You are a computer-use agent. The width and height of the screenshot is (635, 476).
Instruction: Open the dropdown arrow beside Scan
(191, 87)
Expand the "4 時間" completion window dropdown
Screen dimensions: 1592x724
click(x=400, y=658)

--

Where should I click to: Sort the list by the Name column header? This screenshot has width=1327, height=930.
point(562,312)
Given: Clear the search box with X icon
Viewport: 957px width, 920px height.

TASK INSTRUCTIONS:
Using the entries above, output exactly the lines between the line holding "Where should I" and the line holding "Viewport: 957px width, 920px height.", end lines included, and nothing more.

WRITTEN RESPONSE:
Where should I click to: Sort the list by the Name column header? This screenshot has width=1327, height=930.
point(562,312)
Given: Clear the search box with X icon
Viewport: 957px width, 920px height.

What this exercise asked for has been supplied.